● **INPUT ROWS**

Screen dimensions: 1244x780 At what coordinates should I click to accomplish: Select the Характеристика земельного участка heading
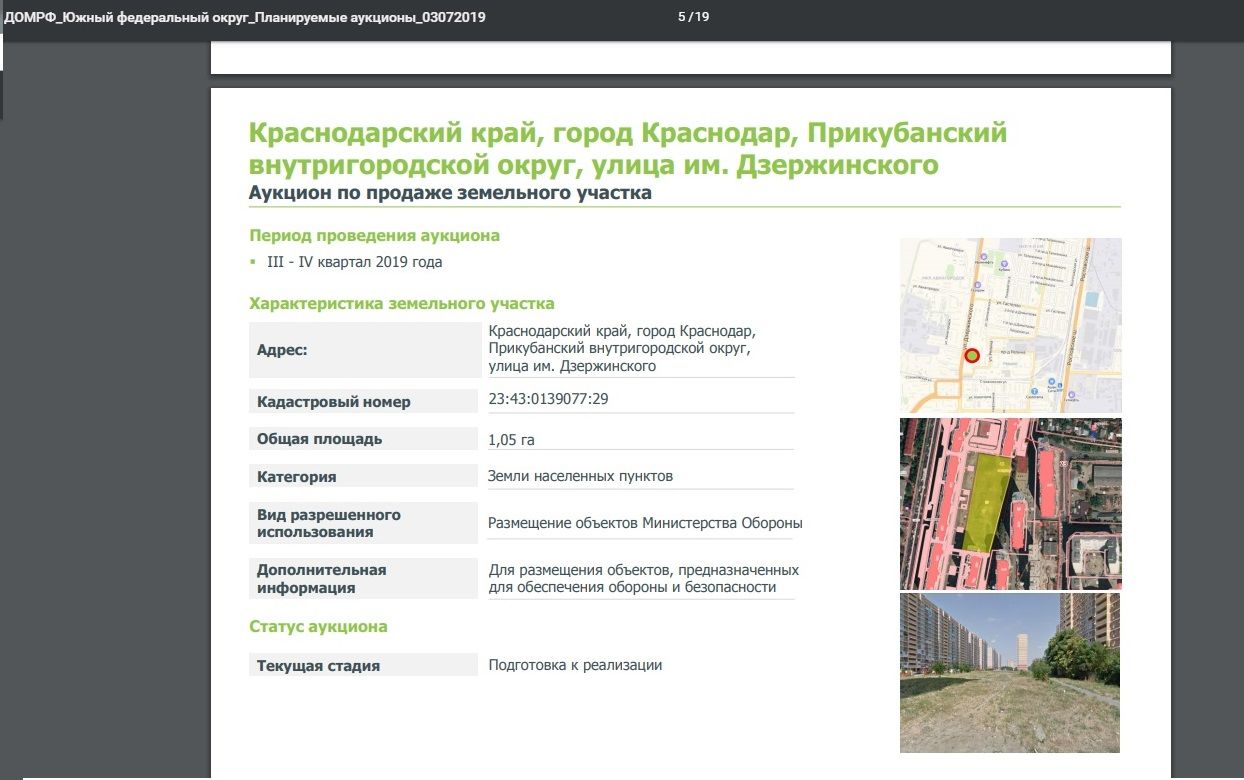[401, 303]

* * *

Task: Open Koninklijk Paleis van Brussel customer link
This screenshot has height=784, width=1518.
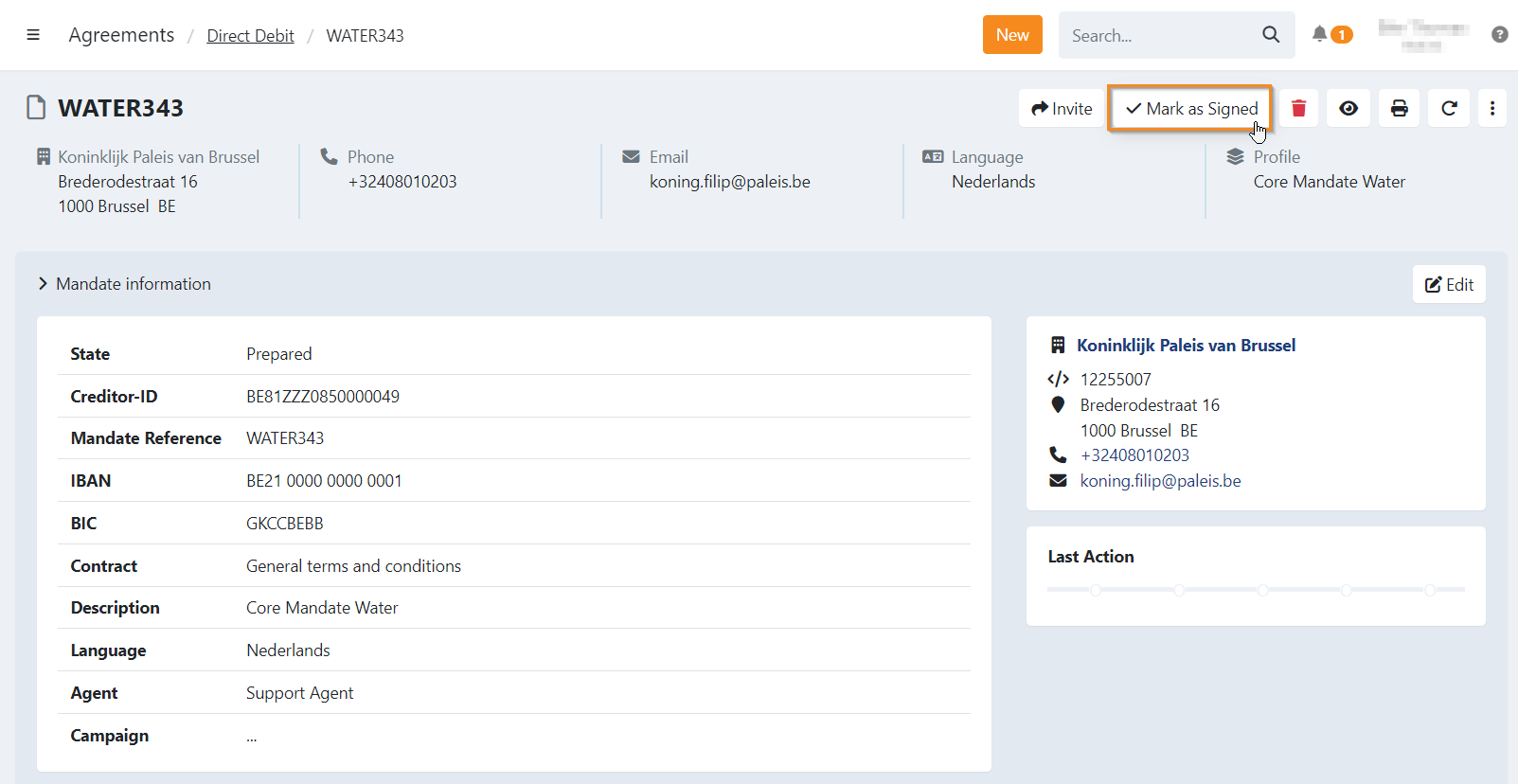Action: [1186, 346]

● **REQUIREMENTS**
Count the lines of the material above that contain the string "участка", and give only that number.

● **EXPECTED ANSWER**
1